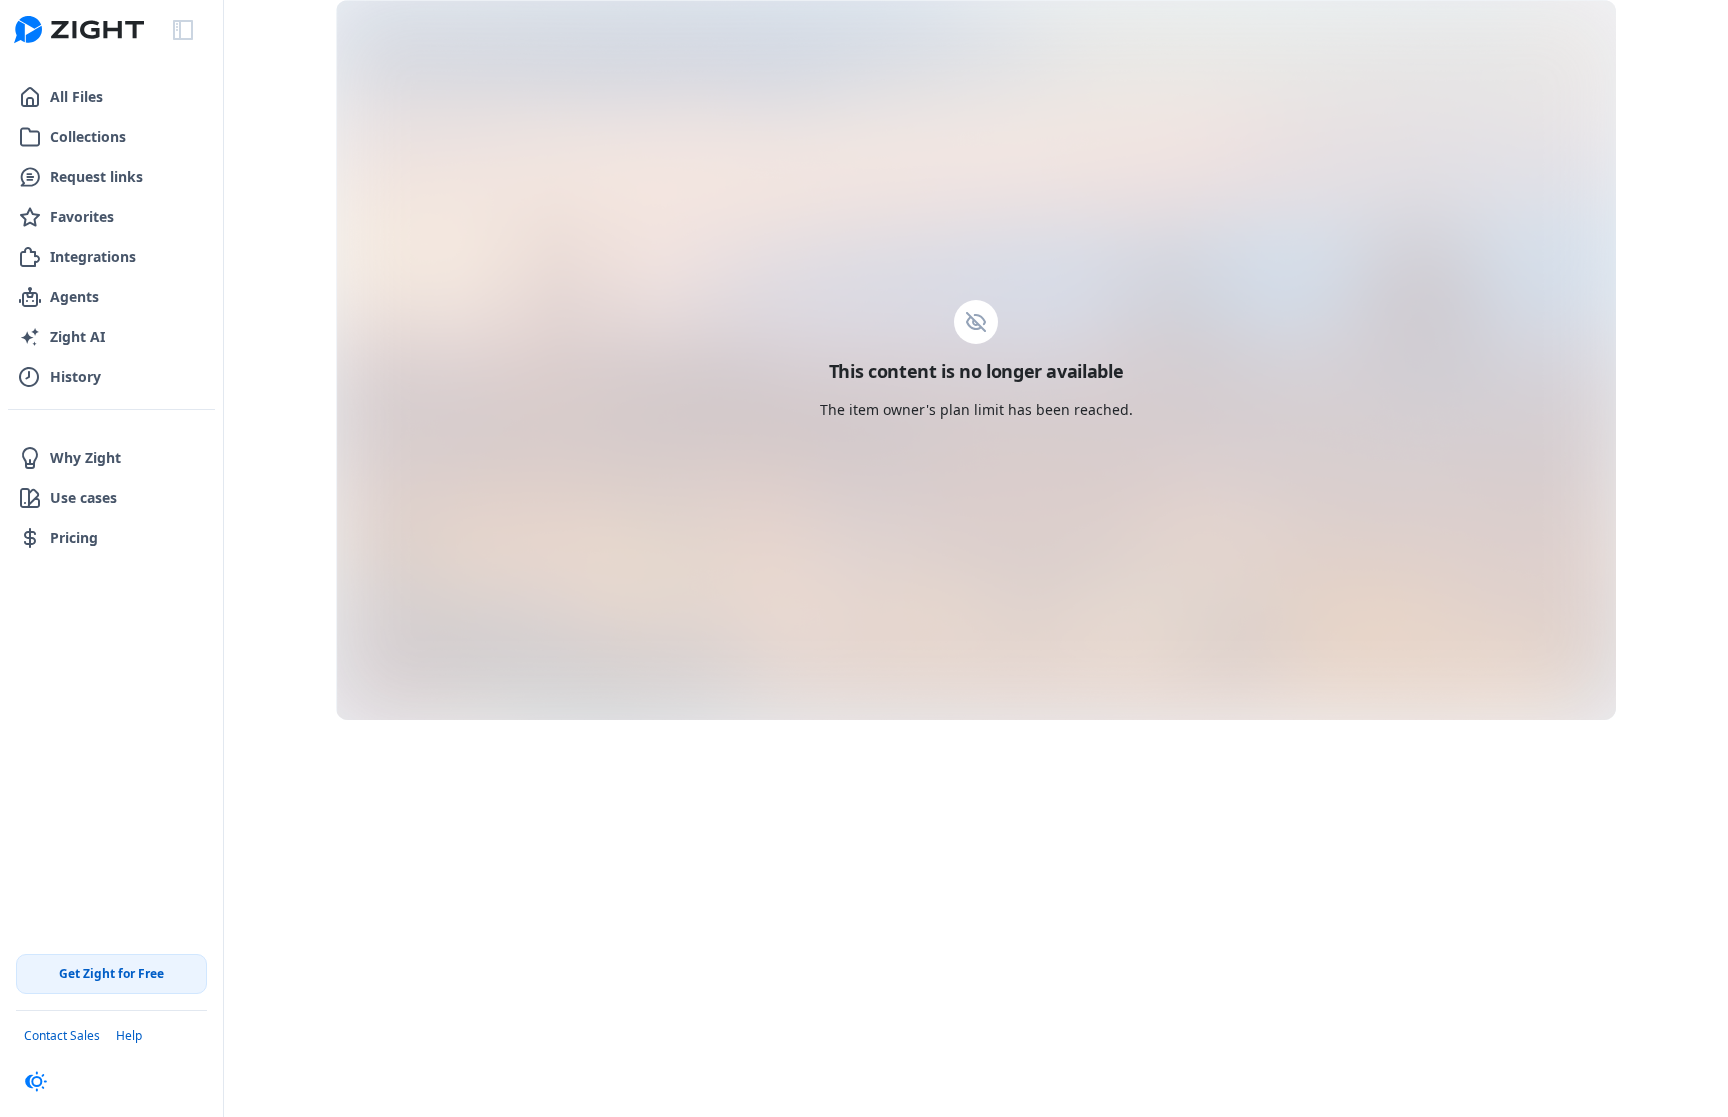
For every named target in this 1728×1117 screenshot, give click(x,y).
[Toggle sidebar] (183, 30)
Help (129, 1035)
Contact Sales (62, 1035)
====
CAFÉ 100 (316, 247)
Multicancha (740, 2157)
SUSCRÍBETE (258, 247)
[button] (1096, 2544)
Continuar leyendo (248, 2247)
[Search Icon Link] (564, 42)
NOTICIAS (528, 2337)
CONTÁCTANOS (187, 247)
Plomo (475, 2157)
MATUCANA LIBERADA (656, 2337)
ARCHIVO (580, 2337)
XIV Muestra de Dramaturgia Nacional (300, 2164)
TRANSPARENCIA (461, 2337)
====
_WORK ORDER_. The lines above starting at the one that contains "CONTÁCTANOS (187, 247)" and ending at the one that contains "TRANSPARENCIA (461, 2337)" must be transcribed exactly, and no other lines may appear.

_RESULT FOR THIS TASK_.
CONTÁCTANOS (187, 247)
Plomo (475, 2157)
MATUCANA LIBERADA (656, 2337)
ARCHIVO (580, 2337)
XIV Muestra de Dramaturgia Nacional (300, 2164)
TRANSPARENCIA (461, 2337)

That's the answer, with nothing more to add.